When Andrew Robertson slipped on the Anfield turf late in the second half of Liverpool’s victory over Chelsea on Sunday, there was a brief silence as the ghost of 2014 reared its head.
Liverpool might have been leading 2-0 at the time, but after constant reminders of the same fixture five years ago when Steven Gerrard’s fall gifted Chelsea their opening goal on the way to a victory that undid the Reds’ title challenge, it was clear some of the scars remained.
So when Liverpool finally recovered the ball and danger was averted, it was no surprise that a cheer rang around the stadium. Jurgen Klopp even smiled on the touchline.
Everyone knew the significance of the moment. After watching Sadio Mane and Mohamed Salah score within the space of two minutes to earn a 2-0 lead, it was final confirmation that this time, it would be different.
Liverpool passed the test that wracked the nerves of so many fans beforehand. Klopp said on Friday that the game in 2014, which helped Manchester City to the title, had no bearing on his team this time around. And he was right.
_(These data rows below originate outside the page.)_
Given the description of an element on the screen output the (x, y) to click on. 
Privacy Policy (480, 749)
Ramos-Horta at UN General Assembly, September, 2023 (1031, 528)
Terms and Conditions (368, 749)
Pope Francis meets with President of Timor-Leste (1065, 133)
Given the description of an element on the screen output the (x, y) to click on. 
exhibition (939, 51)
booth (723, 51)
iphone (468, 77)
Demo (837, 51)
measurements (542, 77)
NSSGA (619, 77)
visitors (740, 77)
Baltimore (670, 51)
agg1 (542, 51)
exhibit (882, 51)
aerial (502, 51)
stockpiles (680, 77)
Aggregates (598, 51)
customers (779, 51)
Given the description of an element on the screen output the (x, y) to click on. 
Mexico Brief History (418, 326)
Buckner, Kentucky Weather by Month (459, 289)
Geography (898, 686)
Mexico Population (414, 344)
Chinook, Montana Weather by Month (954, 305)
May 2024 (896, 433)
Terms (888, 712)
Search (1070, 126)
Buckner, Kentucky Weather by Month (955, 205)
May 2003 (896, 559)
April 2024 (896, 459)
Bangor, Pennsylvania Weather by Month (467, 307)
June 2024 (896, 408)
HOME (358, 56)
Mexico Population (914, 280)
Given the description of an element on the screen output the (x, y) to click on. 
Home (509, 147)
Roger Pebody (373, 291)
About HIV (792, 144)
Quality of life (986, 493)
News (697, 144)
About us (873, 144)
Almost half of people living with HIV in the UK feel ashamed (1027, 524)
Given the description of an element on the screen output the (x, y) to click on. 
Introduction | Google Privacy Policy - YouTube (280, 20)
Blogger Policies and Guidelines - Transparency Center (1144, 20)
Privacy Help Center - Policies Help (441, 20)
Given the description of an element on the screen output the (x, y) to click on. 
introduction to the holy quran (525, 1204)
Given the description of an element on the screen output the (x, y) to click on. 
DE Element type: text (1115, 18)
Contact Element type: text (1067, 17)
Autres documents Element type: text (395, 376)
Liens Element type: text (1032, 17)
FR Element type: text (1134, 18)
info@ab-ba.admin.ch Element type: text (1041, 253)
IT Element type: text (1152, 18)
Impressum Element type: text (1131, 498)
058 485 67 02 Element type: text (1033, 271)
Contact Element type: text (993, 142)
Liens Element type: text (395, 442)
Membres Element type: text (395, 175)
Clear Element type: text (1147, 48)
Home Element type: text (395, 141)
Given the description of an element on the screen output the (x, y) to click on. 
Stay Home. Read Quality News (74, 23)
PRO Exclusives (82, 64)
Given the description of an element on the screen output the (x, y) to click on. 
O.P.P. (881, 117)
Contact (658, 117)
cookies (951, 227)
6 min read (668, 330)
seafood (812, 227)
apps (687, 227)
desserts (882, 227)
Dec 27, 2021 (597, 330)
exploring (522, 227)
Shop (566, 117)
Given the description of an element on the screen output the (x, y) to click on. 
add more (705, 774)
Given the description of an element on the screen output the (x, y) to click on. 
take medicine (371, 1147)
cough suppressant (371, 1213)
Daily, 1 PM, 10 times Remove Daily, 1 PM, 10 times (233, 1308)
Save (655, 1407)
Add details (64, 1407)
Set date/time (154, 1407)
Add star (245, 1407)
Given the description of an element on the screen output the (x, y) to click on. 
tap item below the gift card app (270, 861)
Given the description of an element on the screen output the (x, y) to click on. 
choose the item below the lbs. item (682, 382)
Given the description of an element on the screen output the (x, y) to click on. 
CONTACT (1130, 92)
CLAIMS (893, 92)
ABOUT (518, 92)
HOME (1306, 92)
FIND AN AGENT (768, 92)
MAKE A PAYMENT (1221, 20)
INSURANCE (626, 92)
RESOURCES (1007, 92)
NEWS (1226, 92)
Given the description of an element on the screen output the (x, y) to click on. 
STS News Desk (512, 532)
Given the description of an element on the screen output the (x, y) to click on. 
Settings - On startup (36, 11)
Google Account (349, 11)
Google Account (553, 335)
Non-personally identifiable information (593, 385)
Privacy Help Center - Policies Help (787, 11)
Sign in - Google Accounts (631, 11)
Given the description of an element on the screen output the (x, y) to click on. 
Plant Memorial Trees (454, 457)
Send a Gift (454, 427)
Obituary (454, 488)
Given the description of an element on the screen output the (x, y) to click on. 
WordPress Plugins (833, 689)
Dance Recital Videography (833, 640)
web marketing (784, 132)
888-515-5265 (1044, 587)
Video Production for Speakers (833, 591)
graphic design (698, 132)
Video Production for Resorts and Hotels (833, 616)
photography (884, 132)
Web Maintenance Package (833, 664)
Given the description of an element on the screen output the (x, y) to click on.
From their tactics, to their personnel and an unwillingness not to be distracted by outside forces, Liverpool banished the memory of ‘the slip’ forever, according to the German.
“We can finally close the slipping book,” Klopp said. “Robertson slipped and nothing happened, so it’s not a Liverpool thing. Done.”
In one of the tightest title races in years, it was another sign that Klopp’s side might have enough going for them to win a first league championship in 29 years.
Back in 2014, the carnival atmosphere proved a misjudgement, aggravating then Chelsea boss Jose Mourinho, who brought his usual gift for tactical controversy to the encounter.
He described the pre-match party a “circus” and complained his team had been cast as “clowns”. Reds boss Brendan Rodgers said their opponents had “parked two buses” that day and admitted his team could not cope.
Klopp’s side now, like Rodgers’ then, are arguably the best attacking team in the league, but they are more tactically flexible and also know when to bide their time rather than getting frustrated if they cannot score early.
Liverpool have scored a league-high 21 goals in the final 15 minutes of games this season, but they did not need to wait that long as Mane and Salah struck in the space of two minutes shortly after the break.
Klopp said of Salah’s goal: “It blew me away.”
Not for the first time this season, Liverpool also responded to a City win by holding their nerve to produce three points of their own.
Liverpool may have been helped by coming up against a Maurizio Sarri side more focused on their own style than disrupting the opposition but, mentally, Klopp’s team look stronger than their predecessors.